> **What you should do**:
Copy the listing below line for line, without changing anything.

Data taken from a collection
+++

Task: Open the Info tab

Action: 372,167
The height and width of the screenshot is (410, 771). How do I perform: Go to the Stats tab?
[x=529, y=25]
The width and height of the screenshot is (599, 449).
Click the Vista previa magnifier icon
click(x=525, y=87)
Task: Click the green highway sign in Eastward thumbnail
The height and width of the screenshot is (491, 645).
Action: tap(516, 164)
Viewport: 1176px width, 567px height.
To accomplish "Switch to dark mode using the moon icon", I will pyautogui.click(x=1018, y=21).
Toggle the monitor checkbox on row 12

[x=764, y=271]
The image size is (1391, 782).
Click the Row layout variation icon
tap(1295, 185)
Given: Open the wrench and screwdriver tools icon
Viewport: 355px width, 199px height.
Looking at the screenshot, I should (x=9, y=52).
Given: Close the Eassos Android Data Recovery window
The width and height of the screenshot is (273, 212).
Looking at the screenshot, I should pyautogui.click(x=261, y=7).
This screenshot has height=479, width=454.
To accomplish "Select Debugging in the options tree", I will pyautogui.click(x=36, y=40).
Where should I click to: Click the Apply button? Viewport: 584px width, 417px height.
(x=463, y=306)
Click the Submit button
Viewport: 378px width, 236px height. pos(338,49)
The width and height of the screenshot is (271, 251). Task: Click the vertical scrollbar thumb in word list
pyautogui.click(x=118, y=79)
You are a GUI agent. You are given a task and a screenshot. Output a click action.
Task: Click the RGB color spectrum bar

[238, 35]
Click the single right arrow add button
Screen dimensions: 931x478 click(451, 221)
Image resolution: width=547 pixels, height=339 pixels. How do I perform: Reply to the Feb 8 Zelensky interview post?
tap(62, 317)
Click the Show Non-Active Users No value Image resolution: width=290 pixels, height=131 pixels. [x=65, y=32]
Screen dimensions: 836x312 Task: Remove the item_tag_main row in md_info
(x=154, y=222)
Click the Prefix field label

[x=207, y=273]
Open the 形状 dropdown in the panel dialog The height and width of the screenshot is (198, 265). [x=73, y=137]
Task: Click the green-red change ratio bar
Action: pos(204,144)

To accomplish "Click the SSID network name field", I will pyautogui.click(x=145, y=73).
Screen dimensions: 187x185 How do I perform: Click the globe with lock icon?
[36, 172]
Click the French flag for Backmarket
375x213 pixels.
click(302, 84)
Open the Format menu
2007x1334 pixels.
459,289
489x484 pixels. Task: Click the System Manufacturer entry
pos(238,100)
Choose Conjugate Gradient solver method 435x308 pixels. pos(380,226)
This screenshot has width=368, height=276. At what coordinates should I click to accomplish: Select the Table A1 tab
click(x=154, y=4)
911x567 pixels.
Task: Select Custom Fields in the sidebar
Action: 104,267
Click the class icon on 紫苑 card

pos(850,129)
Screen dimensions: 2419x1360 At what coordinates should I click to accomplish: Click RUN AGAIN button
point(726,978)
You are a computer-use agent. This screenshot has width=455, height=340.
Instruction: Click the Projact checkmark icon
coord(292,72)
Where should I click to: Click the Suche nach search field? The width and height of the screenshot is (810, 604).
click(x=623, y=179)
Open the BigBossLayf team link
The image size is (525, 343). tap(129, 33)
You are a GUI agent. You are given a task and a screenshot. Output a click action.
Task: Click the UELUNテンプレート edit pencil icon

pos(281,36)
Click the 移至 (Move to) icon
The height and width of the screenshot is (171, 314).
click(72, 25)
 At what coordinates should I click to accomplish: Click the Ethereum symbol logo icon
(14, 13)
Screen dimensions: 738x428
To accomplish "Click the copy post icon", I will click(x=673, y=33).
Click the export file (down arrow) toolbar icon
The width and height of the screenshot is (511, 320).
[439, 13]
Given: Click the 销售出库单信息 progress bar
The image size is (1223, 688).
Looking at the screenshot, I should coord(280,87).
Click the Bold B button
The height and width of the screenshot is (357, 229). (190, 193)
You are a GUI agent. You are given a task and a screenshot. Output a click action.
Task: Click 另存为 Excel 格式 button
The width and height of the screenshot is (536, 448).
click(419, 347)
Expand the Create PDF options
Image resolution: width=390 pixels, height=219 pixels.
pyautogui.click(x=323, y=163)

+++

> **Response to this exercise**:
Task: Open the Info tab

Action: 372,167
The height and width of the screenshot is (410, 771). How do I perform: Go to the Stats tab?
[x=529, y=25]
The width and height of the screenshot is (599, 449).
Click the Vista previa magnifier icon
click(x=525, y=87)
Task: Click the green highway sign in Eastward thumbnail
The height and width of the screenshot is (491, 645).
Action: tap(516, 164)
Viewport: 1176px width, 567px height.
To accomplish "Switch to dark mode using the moon icon", I will pyautogui.click(x=1018, y=21).
Toggle the monitor checkbox on row 12

[x=764, y=271]
The image size is (1391, 782).
Click the Row layout variation icon
tap(1295, 185)
Given: Open the wrench and screwdriver tools icon
Viewport: 355px width, 199px height.
Looking at the screenshot, I should (x=9, y=52).
Given: Close the Eassos Android Data Recovery window
The width and height of the screenshot is (273, 212).
Looking at the screenshot, I should pyautogui.click(x=261, y=7).
This screenshot has height=479, width=454.
To accomplish "Select Debugging in the options tree", I will pyautogui.click(x=36, y=40).
Where should I click to: Click the Apply button? Viewport: 584px width, 417px height.
(x=463, y=306)
Click the Submit button
Viewport: 378px width, 236px height. pos(338,49)
The width and height of the screenshot is (271, 251). Task: Click the vertical scrollbar thumb in word list
pyautogui.click(x=118, y=79)
You are a GUI agent. You are given a task and a screenshot. Output a click action.
Task: Click the RGB color spectrum bar

[238, 35]
Click the single right arrow add button
Screen dimensions: 931x478 click(451, 221)
Image resolution: width=547 pixels, height=339 pixels. How do I perform: Reply to the Feb 8 Zelensky interview post?
tap(62, 317)
Click the Show Non-Active Users No value Image resolution: width=290 pixels, height=131 pixels. [x=65, y=32]
Screen dimensions: 836x312 Task: Remove the item_tag_main row in md_info
(x=154, y=222)
Click the Prefix field label

[x=207, y=273]
Open the 形状 dropdown in the panel dialog The height and width of the screenshot is (198, 265). [x=73, y=137]
Task: Click the green-red change ratio bar
Action: pos(204,144)

To accomplish "Click the SSID network name field", I will pyautogui.click(x=145, y=73).
Screen dimensions: 187x185 How do I perform: Click the globe with lock icon?
[36, 172]
Click the French flag for Backmarket
375x213 pixels.
click(302, 84)
Open the Format menu
2007x1334 pixels.
459,289
489x484 pixels. Task: Click the System Manufacturer entry
pos(238,100)
Choose Conjugate Gradient solver method 435x308 pixels. pos(380,226)
This screenshot has width=368, height=276. At what coordinates should I click to accomplish: Select the Table A1 tab
click(x=154, y=4)
911x567 pixels.
Task: Select Custom Fields in the sidebar
Action: 104,267
Click the class icon on 紫苑 card

pos(850,129)
Screen dimensions: 2419x1360 At what coordinates should I click to accomplish: Click RUN AGAIN button
point(726,978)
You are a computer-use agent. This screenshot has width=455, height=340.
Instruction: Click the Projact checkmark icon
coord(292,72)
Where should I click to: Click the Suche nach search field? The width and height of the screenshot is (810, 604).
click(x=623, y=179)
Open the BigBossLayf team link
The image size is (525, 343). tap(129, 33)
You are a GUI agent. You are given a task and a screenshot. Output a click action.
Task: Click the UELUNテンプレート edit pencil icon

pos(281,36)
Click the 移至 (Move to) icon
The height and width of the screenshot is (171, 314).
click(72, 25)
 At what coordinates should I click to accomplish: Click the Ethereum symbol logo icon
(14, 13)
Screen dimensions: 738x428
To accomplish "Click the copy post icon", I will click(x=673, y=33).
Click the export file (down arrow) toolbar icon
The width and height of the screenshot is (511, 320).
[439, 13]
Given: Click the 销售出库单信息 progress bar
The image size is (1223, 688).
Looking at the screenshot, I should coord(280,87).
Click the Bold B button
The height and width of the screenshot is (357, 229). (190, 193)
You are a GUI agent. You are given a task and a screenshot. Output a click action.
Task: Click 另存为 Excel 格式 button
The width and height of the screenshot is (536, 448).
click(419, 347)
Expand the Create PDF options
Image resolution: width=390 pixels, height=219 pixels.
pyautogui.click(x=323, y=163)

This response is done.